DESCRIPTION OF THE TASK: Scale the material starting with the line containing "Screen dimensions: 454x238" and going on through the line containing "Where should I", both included, writing out every line again with the requests. Multiply each click coordinate in the answers by 1.1, rounding to whole numbers with halves rounded up, and leave the pictures out.

SUPPLIED ENTRIES:

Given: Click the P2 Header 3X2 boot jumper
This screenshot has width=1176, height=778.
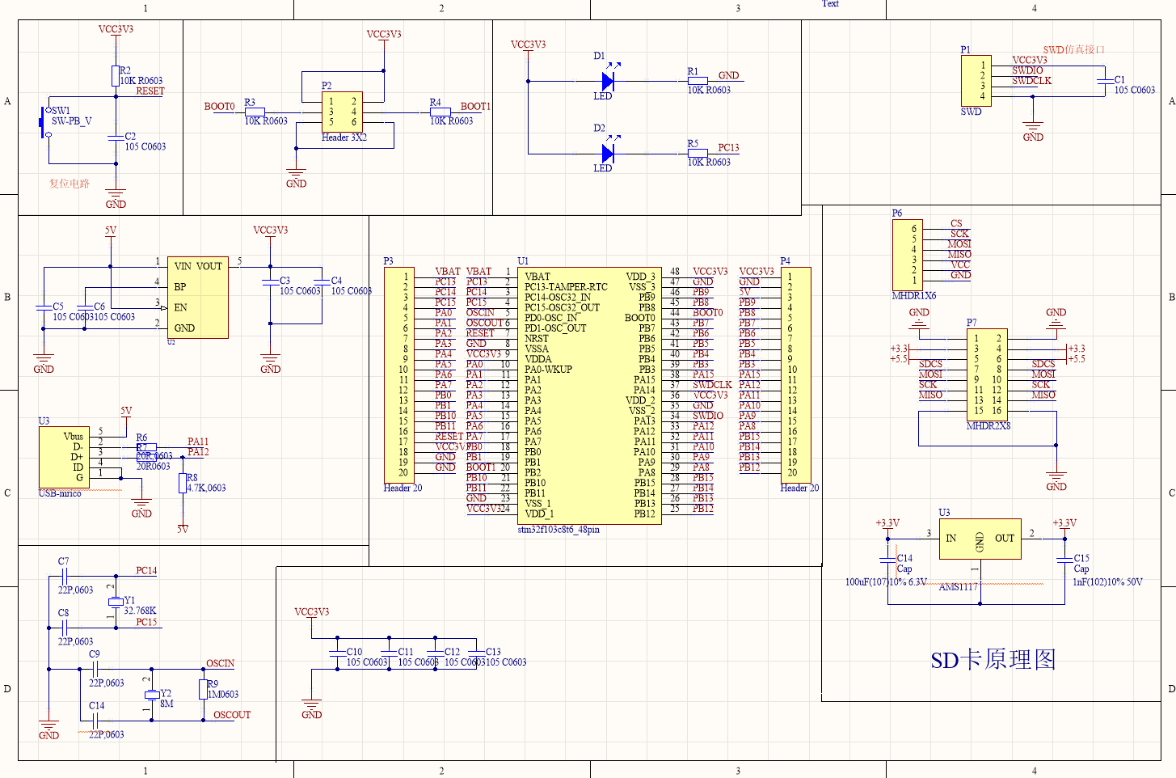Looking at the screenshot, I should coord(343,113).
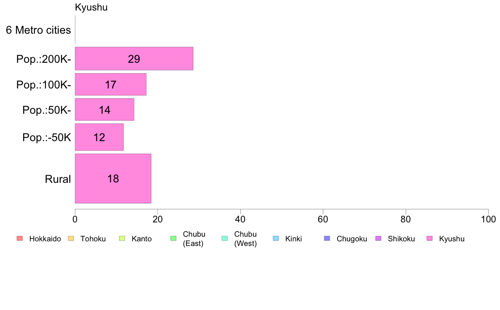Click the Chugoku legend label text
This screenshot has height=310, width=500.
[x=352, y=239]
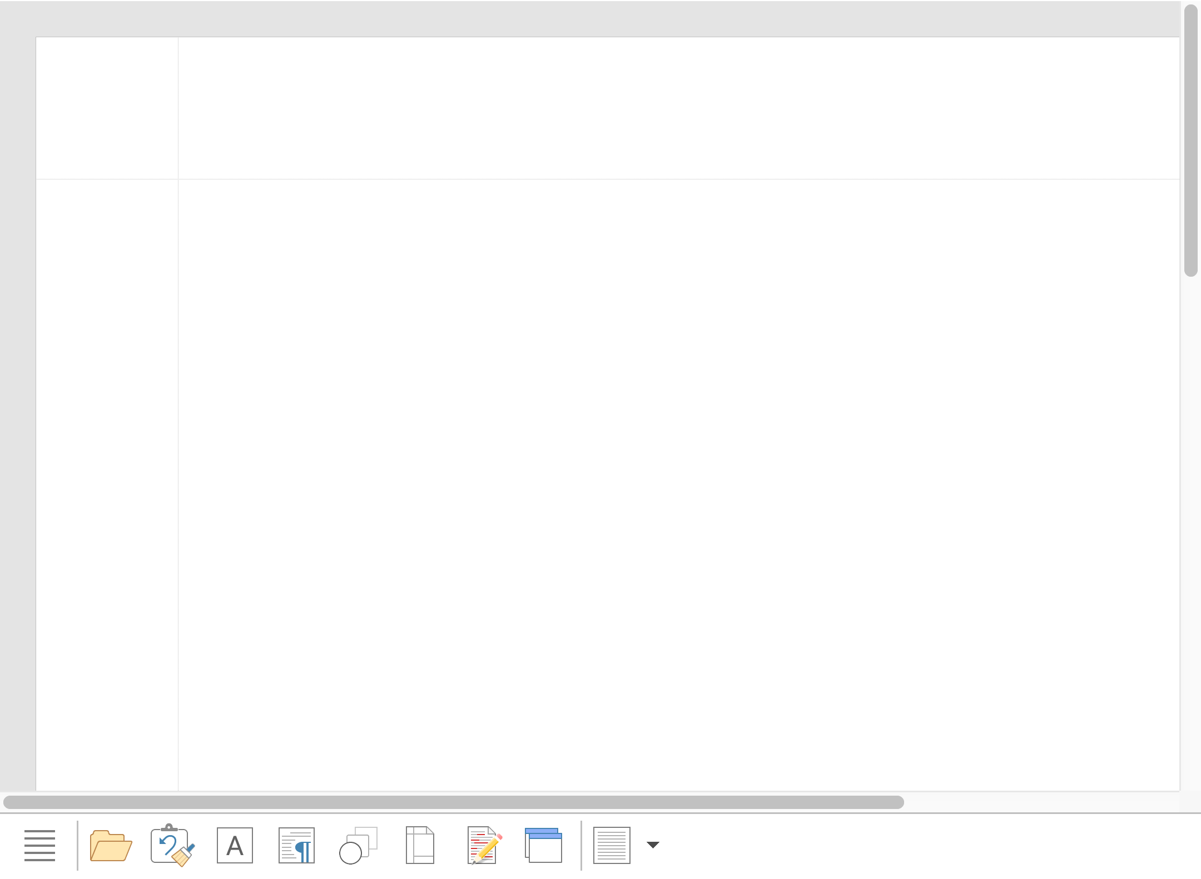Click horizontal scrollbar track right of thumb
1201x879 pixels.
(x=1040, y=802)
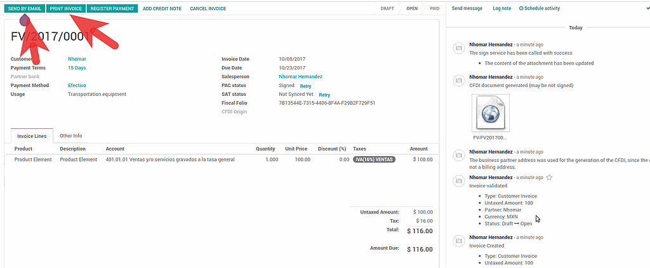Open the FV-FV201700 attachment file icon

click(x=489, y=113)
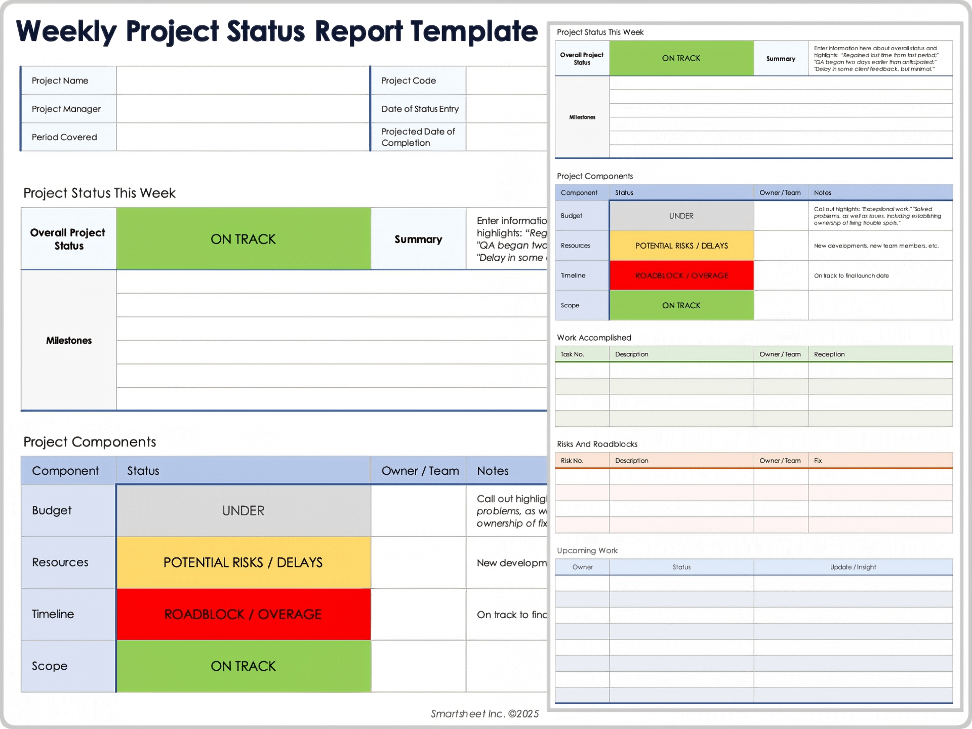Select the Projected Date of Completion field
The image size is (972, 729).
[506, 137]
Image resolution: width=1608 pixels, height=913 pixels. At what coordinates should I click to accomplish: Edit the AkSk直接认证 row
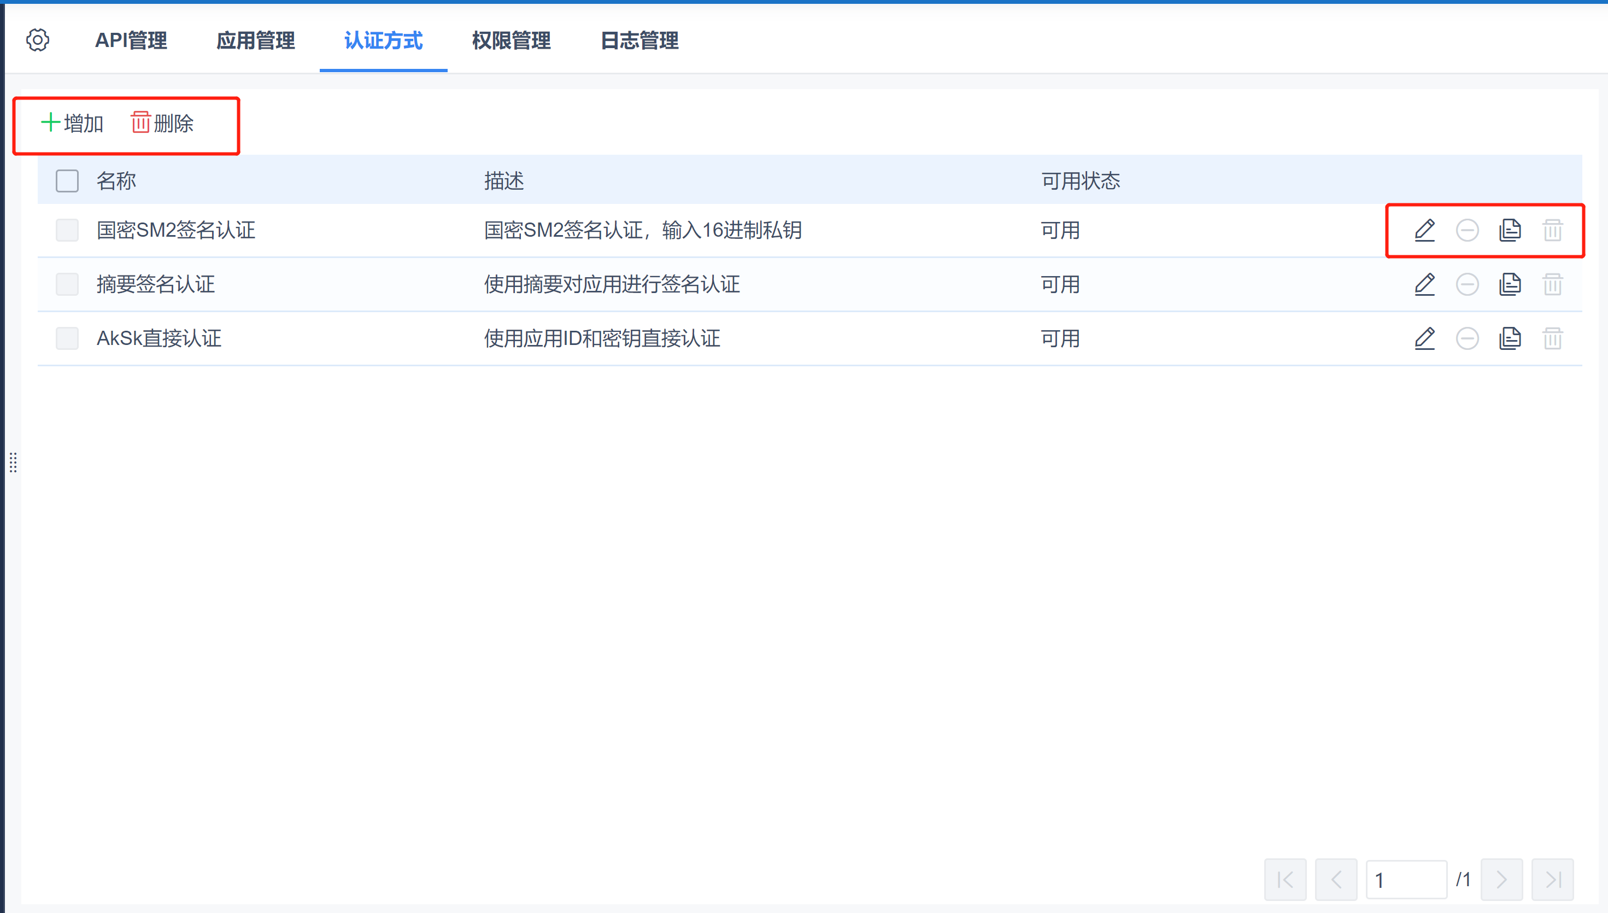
...
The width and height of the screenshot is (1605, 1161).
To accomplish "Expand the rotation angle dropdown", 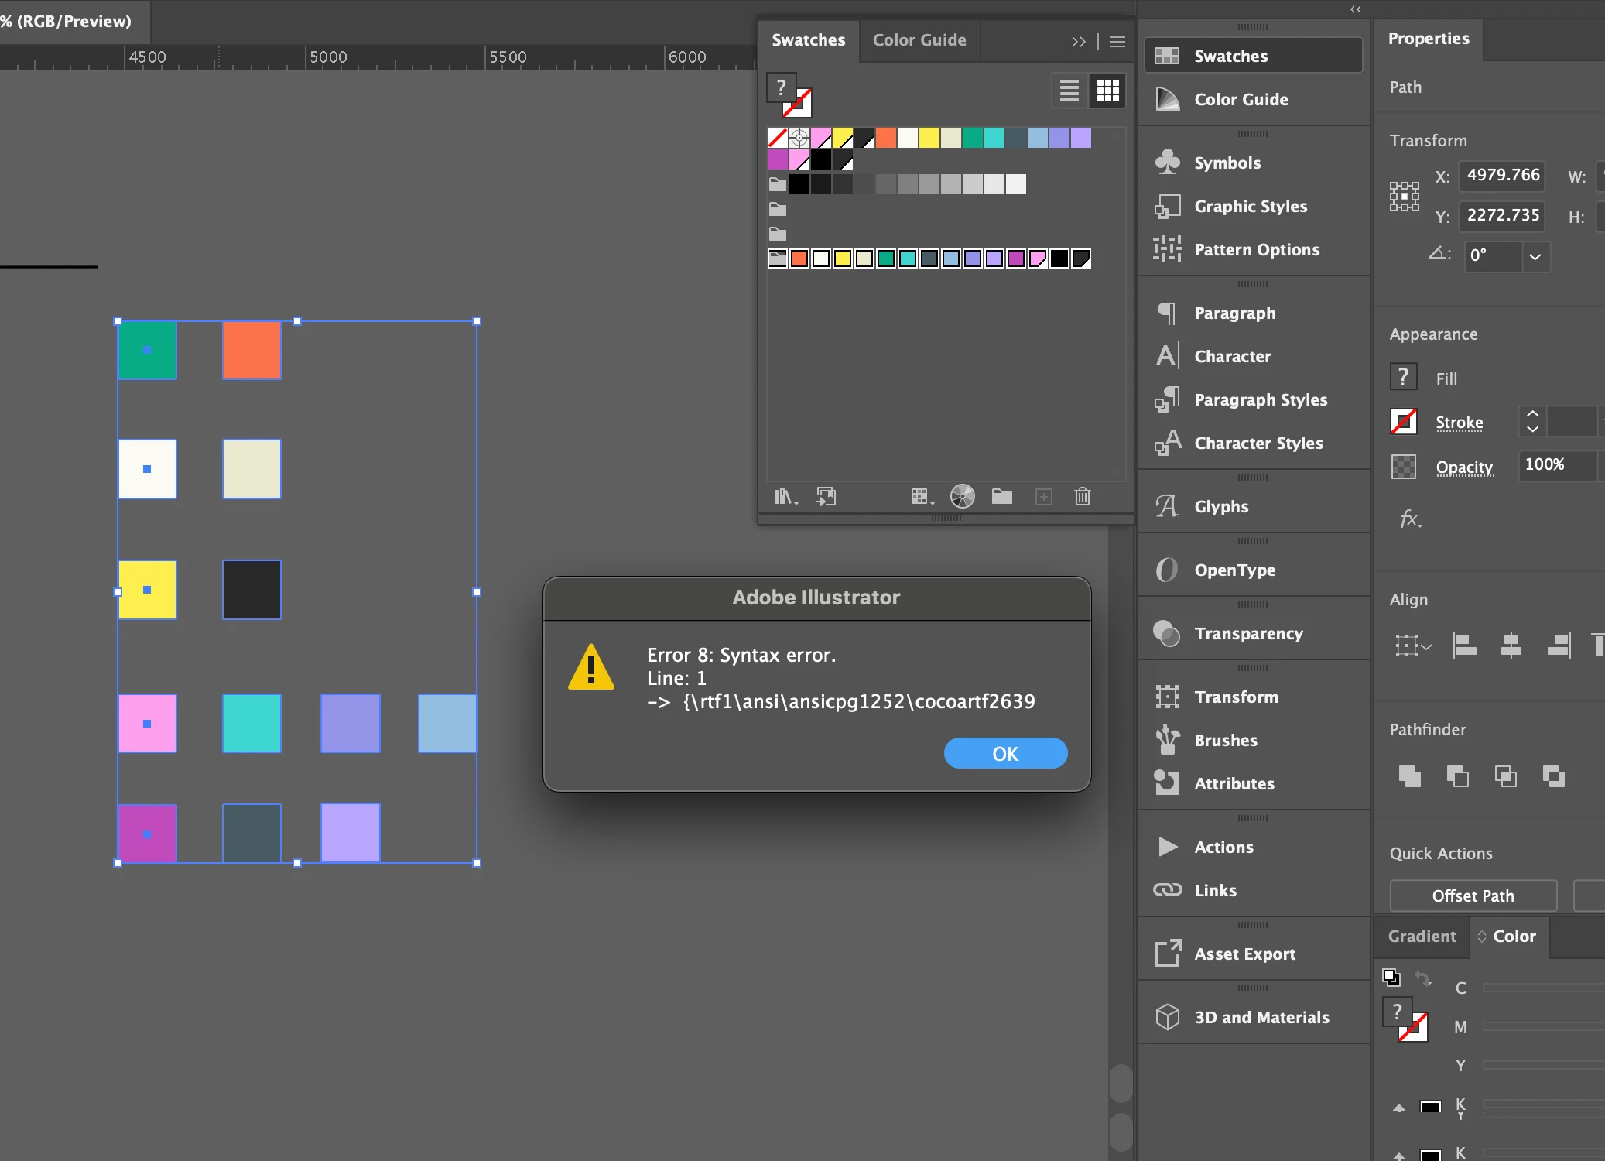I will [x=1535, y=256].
---
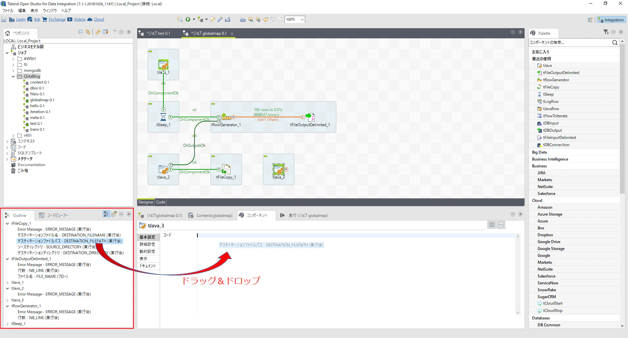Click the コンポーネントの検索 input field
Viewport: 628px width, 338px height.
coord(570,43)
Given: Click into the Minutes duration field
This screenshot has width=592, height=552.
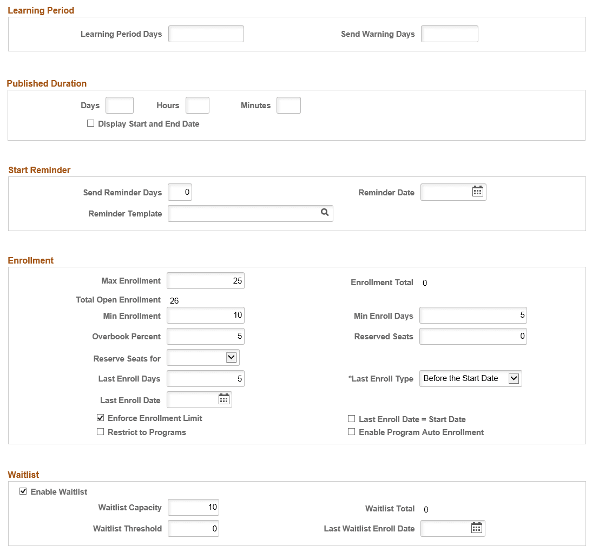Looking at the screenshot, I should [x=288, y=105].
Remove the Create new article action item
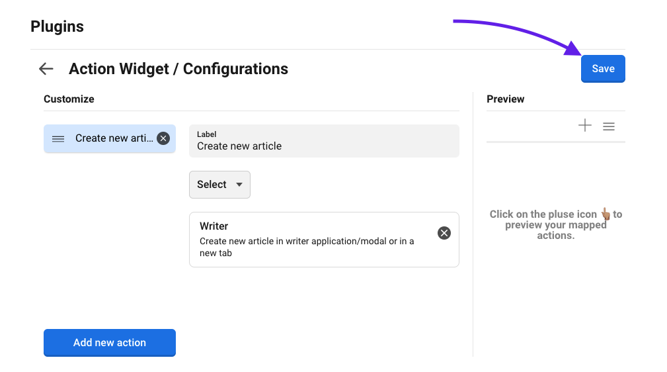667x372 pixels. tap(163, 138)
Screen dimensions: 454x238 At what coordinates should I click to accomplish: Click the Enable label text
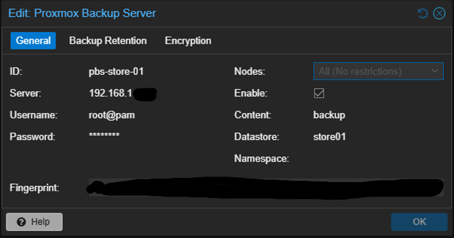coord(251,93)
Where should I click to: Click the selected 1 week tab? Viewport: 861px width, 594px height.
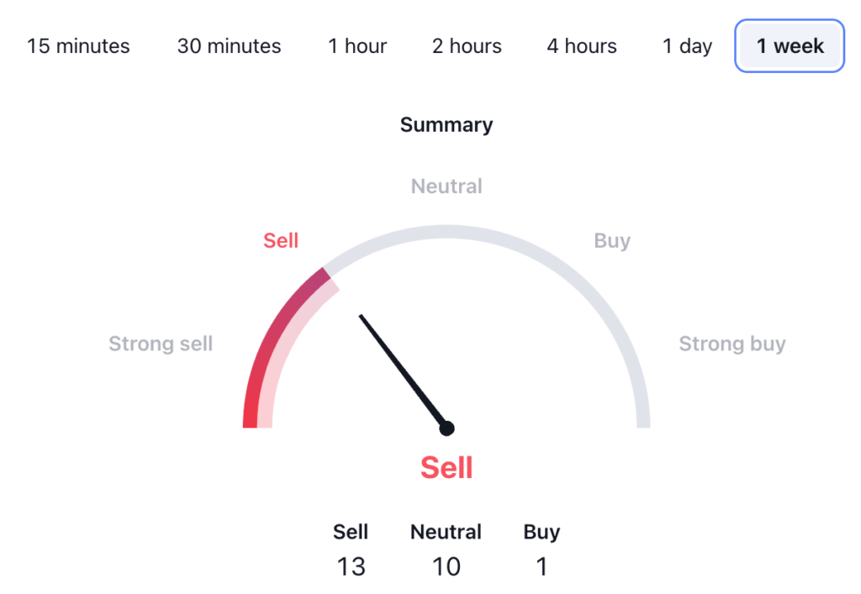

FULL SOLUTION:
Screen dimensions: 454x238 At what coordinates should I click to accomplish: Click the Enable label text
coord(276,102)
Where should I click to: Click the selected 1 week tab? Viewport: 861px width, 594px height.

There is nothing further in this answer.